[Dataset entries]
● ● ● ●

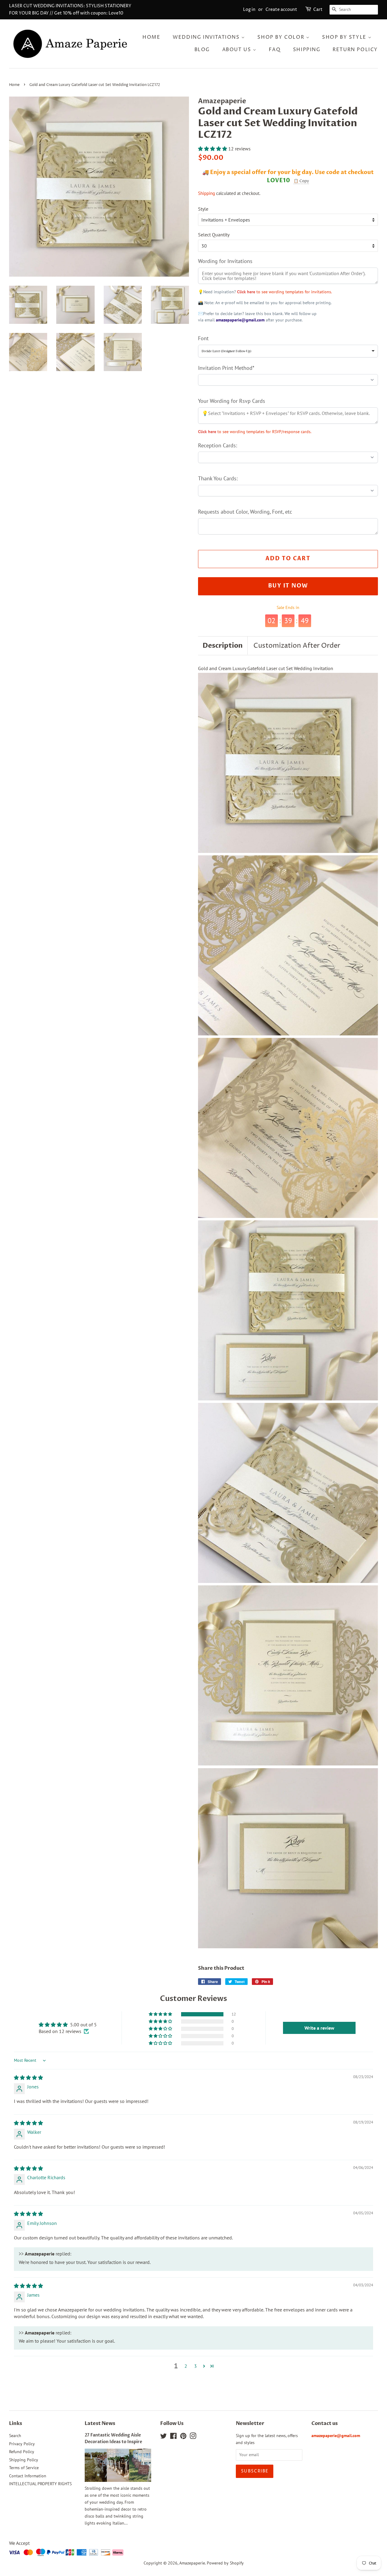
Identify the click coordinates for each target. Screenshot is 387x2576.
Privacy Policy (22, 2443)
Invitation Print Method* (226, 367)
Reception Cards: (217, 445)
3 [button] (195, 2366)
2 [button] (185, 2366)
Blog (202, 49)
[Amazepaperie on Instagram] (193, 2437)
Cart (318, 9)
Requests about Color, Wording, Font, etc (245, 511)
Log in (249, 9)
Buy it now (288, 586)
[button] (213, 149)
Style (203, 209)
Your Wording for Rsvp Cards (231, 400)
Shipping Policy (23, 2459)
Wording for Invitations (225, 261)
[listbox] (288, 351)
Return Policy (355, 49)
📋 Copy (301, 181)
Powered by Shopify (225, 2563)
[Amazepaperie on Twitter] (163, 2437)
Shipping (306, 49)
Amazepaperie (192, 2563)
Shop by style (345, 37)
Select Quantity (213, 235)
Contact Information (27, 2476)
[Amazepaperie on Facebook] (173, 2437)
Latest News (100, 2423)
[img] (28, 2077)
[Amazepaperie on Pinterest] (183, 2437)
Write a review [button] (319, 2028)
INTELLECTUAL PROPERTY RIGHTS (40, 2483)
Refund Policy (21, 2451)
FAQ (275, 49)
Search (15, 2435)
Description (223, 645)
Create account (281, 9)
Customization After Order (296, 645)
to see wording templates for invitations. (284, 291)
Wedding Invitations (207, 37)
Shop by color (281, 37)
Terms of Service (24, 2467)
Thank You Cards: (218, 478)
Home (151, 37)
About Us (237, 49)
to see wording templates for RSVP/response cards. (254, 431)
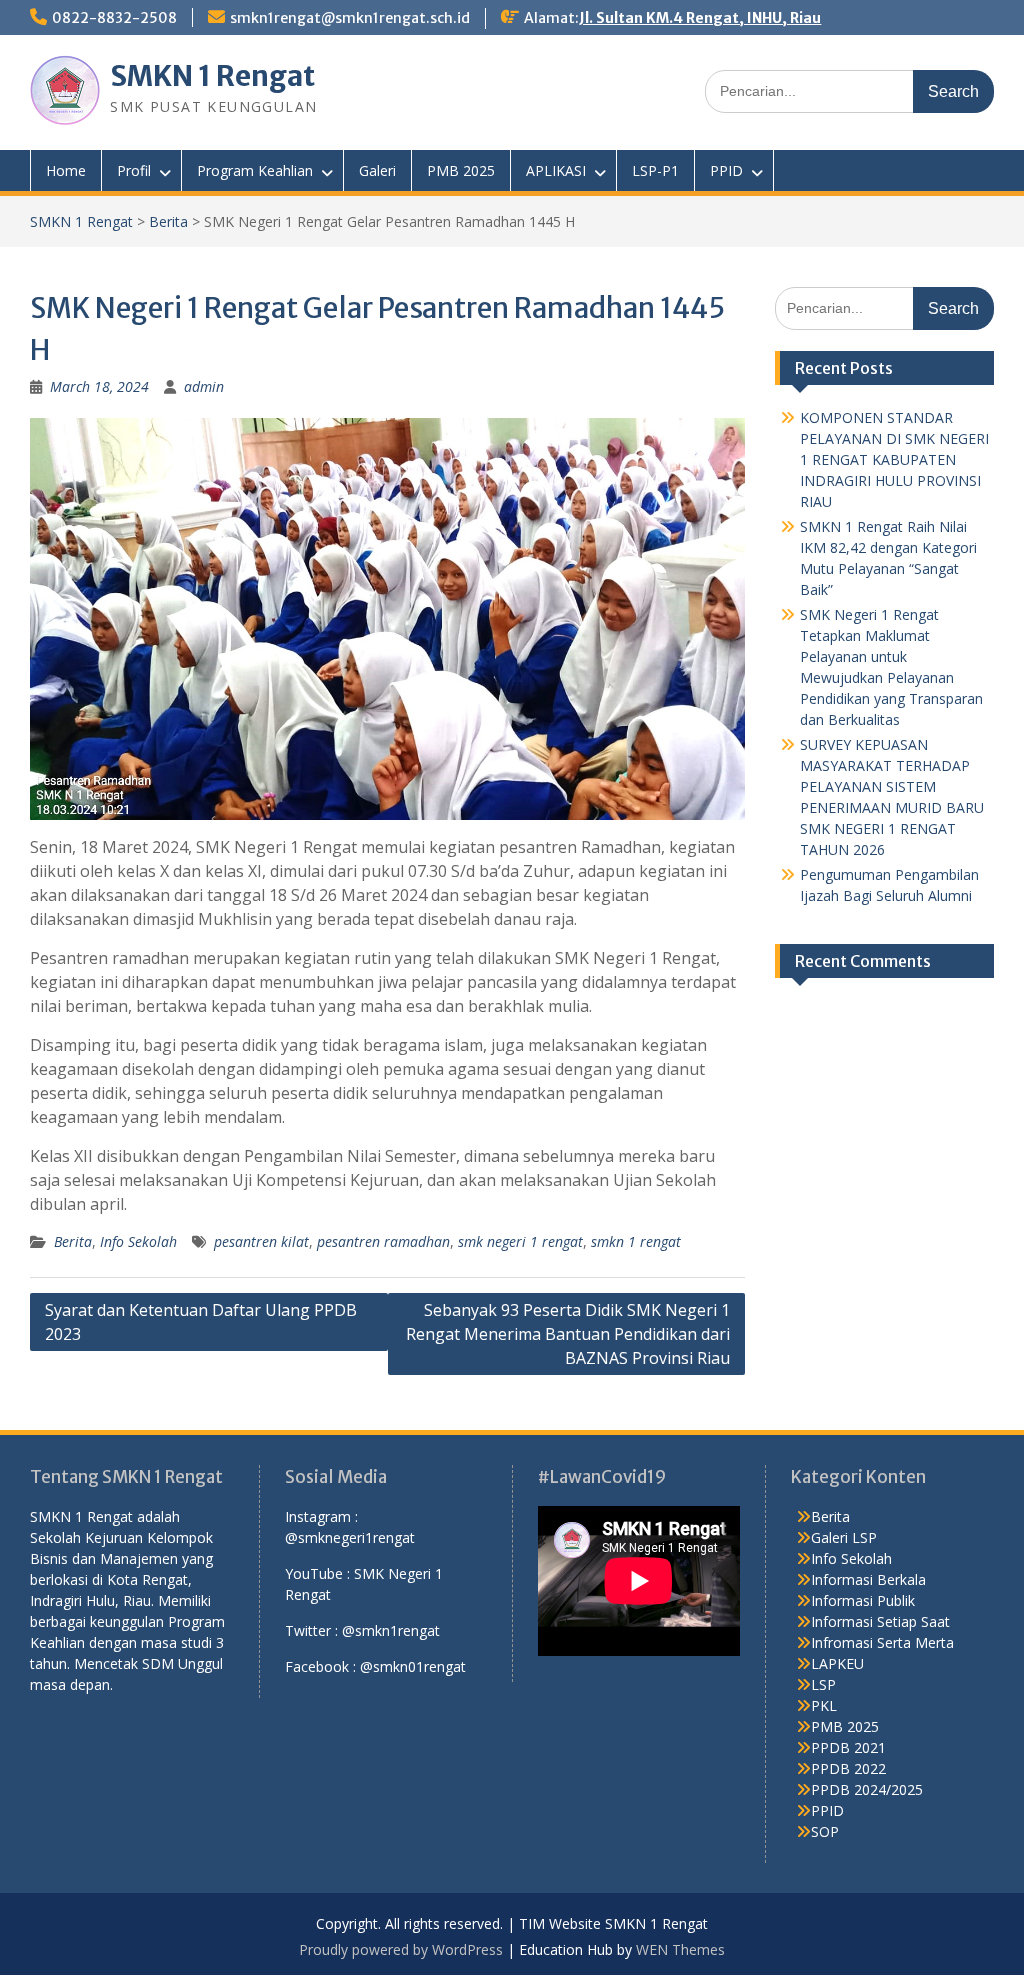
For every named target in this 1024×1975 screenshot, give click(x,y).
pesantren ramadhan (383, 1241)
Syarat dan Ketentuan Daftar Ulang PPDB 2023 (201, 1322)
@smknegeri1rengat (350, 1537)
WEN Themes (680, 1949)
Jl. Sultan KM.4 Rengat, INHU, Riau (700, 18)
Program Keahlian (255, 170)
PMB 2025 (461, 170)
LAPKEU (837, 1663)
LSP (823, 1684)
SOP (825, 1831)
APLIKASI (556, 170)
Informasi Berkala (868, 1579)
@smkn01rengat (413, 1666)
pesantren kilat (261, 1241)
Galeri (377, 170)
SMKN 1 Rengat (212, 76)
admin (204, 386)
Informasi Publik (863, 1600)
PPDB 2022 (848, 1768)
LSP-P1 (655, 170)
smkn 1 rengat (636, 1241)
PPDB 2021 (848, 1747)
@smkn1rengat (391, 1630)
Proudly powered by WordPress (401, 1949)
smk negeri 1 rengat (520, 1241)
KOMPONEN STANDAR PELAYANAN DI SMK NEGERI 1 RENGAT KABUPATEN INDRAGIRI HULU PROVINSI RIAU (894, 459)
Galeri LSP (844, 1537)
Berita (168, 221)
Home (66, 170)
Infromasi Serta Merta (882, 1642)
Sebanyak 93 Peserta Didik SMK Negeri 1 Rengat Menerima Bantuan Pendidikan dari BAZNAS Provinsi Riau (568, 1334)
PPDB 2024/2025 (867, 1789)
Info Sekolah (138, 1241)
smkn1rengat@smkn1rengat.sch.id (350, 18)
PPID (726, 170)
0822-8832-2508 (114, 18)
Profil (134, 170)
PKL (824, 1705)
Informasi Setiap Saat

● ● ● ●

### [Your objective]
An exact reproduction of the data is required, with pictures excluded.

### [Your response]
Identify the click coordinates for each target. Screenshot is 387x2576.
Privacy Policy (22, 2443)
Invitation Print Method* (226, 367)
Reception Cards: (217, 445)
3 [button] (195, 2366)
2 [button] (185, 2366)
Blog (202, 49)
[Amazepaperie on Instagram] (193, 2437)
Cart (318, 9)
Requests about Color, Wording, Font, etc (245, 511)
Log in (249, 9)
Buy it now (288, 586)
[button] (213, 149)
Style (203, 209)
Your Wording for Rsvp Cards (231, 400)
Shipping Policy (23, 2459)
Wording for Invitations (225, 261)
[listbox] (288, 351)
Return Policy (355, 49)
📋 Copy (301, 181)
Powered by Shopify (225, 2563)
[Amazepaperie on Twitter] (163, 2437)
Shipping (306, 49)
Amazepaperie (192, 2563)
Shop by style (345, 37)
Select Quantity (213, 235)
Contact Information (27, 2476)
[Amazepaperie on Facebook] (173, 2437)
Latest News (100, 2423)
[img] (28, 2077)
[Amazepaperie on Pinterest] (183, 2437)
Write a review [button] (319, 2028)
INTELLECTUAL PROPERTY RIGHTS (40, 2483)
Refund Policy (21, 2451)
FAQ (275, 49)
Search (15, 2435)
Description (223, 645)
Create account (281, 9)
Customization After Order (296, 645)
to see wording templates for invitations. (284, 291)
Wedding Invitations (207, 37)
Shop by color (281, 37)
Terms of Service (24, 2467)
Thank You Cards: (218, 478)
Home (151, 37)
About Us (237, 49)
to see wording templates for RSVP/response cards. (254, 431)
For every named target in this 1024×1975 screenshot, give click(x,y).
pesantren ramadhan (383, 1241)
Syarat dan Ketentuan Daftar Ulang PPDB 2023 (201, 1322)
@smknegeri1rengat (350, 1537)
WEN Themes (680, 1949)
Jl. Sultan KM.4 Rengat, INHU, Riau (700, 18)
Program Keahlian (255, 170)
PMB 2025 (461, 170)
LAPKEU (837, 1663)
LSP (823, 1684)
SOP (825, 1831)
APLIKASI (556, 170)
Informasi Berkala (868, 1579)
@smkn01rengat (413, 1666)
pesantren kilat (261, 1241)
Galeri (377, 170)
SMKN 1 Rengat (212, 76)
admin (204, 386)
Informasi Publik (863, 1600)
PPDB 2022 (848, 1768)
LSP-P1 (655, 170)
smkn 1 rengat (636, 1241)
PPDB 2021 (848, 1747)
@smkn1rengat (391, 1630)
Proudly powered by WordPress (401, 1949)
smk negeri 1 rengat (520, 1241)
KOMPONEN STANDAR PELAYANAN DI SMK NEGERI 1 RENGAT KABUPATEN INDRAGIRI HULU PROVINSI RIAU (894, 459)
Galeri LSP (844, 1537)
Berita (168, 221)
Home (66, 170)
Infromasi Serta Merta (882, 1642)
Sebanyak 93 Peserta Didik SMK Negeri 1 Rengat Menerima Bantuan Pendidikan dari BAZNAS Provinsi Riau (568, 1334)
PPDB 2024/2025 (867, 1789)
Info Sekolah (138, 1241)
smkn1rengat@smkn1rengat.sch.id (350, 18)
PPID (726, 170)
0822-8832-2508 (114, 18)
Profil (134, 170)
PKL (824, 1705)
Informasi Setiap Saat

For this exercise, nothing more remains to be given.